[Stored data entries]

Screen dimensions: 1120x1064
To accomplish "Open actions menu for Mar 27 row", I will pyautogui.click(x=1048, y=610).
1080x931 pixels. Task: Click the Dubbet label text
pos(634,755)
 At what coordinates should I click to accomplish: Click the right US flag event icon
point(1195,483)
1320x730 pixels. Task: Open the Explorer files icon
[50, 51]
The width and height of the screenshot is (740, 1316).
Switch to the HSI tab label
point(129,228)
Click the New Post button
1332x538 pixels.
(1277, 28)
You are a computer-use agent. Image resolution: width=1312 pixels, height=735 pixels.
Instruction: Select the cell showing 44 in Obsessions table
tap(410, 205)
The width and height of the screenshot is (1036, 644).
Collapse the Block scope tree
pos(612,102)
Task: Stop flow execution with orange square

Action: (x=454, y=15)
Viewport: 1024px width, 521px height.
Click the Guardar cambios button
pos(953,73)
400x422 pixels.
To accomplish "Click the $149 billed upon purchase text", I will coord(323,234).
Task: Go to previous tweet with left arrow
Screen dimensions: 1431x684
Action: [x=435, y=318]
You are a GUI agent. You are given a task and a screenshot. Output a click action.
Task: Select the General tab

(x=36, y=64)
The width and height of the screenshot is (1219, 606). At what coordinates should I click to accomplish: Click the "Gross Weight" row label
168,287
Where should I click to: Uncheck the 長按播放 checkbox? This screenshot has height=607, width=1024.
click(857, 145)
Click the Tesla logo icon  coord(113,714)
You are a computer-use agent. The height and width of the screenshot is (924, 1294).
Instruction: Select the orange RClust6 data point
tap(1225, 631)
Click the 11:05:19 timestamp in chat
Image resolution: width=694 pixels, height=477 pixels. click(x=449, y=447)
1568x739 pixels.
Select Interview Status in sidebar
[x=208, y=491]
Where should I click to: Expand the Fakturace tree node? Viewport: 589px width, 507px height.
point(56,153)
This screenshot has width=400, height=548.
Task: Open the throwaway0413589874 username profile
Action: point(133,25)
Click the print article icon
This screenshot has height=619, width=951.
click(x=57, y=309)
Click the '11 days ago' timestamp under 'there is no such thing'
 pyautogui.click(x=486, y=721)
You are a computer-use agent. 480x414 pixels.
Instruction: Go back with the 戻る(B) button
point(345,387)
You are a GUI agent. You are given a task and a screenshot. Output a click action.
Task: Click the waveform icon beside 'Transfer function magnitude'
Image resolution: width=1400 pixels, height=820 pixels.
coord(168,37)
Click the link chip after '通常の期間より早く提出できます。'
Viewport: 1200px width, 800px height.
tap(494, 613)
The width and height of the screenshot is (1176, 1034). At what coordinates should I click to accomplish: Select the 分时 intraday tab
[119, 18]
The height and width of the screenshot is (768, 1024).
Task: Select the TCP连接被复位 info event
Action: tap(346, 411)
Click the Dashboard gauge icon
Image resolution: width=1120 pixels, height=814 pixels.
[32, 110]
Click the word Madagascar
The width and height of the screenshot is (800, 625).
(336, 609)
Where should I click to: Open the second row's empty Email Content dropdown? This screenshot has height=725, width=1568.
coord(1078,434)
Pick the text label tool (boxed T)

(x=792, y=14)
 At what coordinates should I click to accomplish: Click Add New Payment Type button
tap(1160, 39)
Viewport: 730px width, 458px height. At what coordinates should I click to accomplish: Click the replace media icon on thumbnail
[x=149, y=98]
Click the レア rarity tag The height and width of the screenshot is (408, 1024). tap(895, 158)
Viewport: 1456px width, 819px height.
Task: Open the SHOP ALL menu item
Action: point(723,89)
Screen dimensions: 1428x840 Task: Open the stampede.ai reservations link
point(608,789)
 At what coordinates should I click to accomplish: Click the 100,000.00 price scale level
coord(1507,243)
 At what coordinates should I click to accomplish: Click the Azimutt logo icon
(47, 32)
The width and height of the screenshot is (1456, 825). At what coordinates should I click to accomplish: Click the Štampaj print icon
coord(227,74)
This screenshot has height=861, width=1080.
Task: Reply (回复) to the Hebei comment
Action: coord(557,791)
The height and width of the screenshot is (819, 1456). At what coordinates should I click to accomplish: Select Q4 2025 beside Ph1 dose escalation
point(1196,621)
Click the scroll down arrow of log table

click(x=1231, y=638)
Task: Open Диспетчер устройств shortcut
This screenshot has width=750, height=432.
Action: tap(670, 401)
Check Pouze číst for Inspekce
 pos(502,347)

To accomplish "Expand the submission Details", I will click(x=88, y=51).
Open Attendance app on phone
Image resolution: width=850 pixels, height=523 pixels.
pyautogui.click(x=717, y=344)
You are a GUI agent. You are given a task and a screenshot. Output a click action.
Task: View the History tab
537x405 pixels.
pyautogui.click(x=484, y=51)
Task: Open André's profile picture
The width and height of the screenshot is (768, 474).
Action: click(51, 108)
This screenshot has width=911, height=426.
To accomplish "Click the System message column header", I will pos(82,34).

Assignment> Which lines in the records above contain the word "will"? Copy each one.

Solution for this task>
To accomplish "Open actions menu for Mar 27 row", I will pyautogui.click(x=1048, y=610).
To accomplish "Click the $149 billed upon purchase text", I will coord(323,234).
To accomplish "Expand the submission Details", I will click(x=88, y=51).
To accomplish "Click the System message column header", I will pos(82,34).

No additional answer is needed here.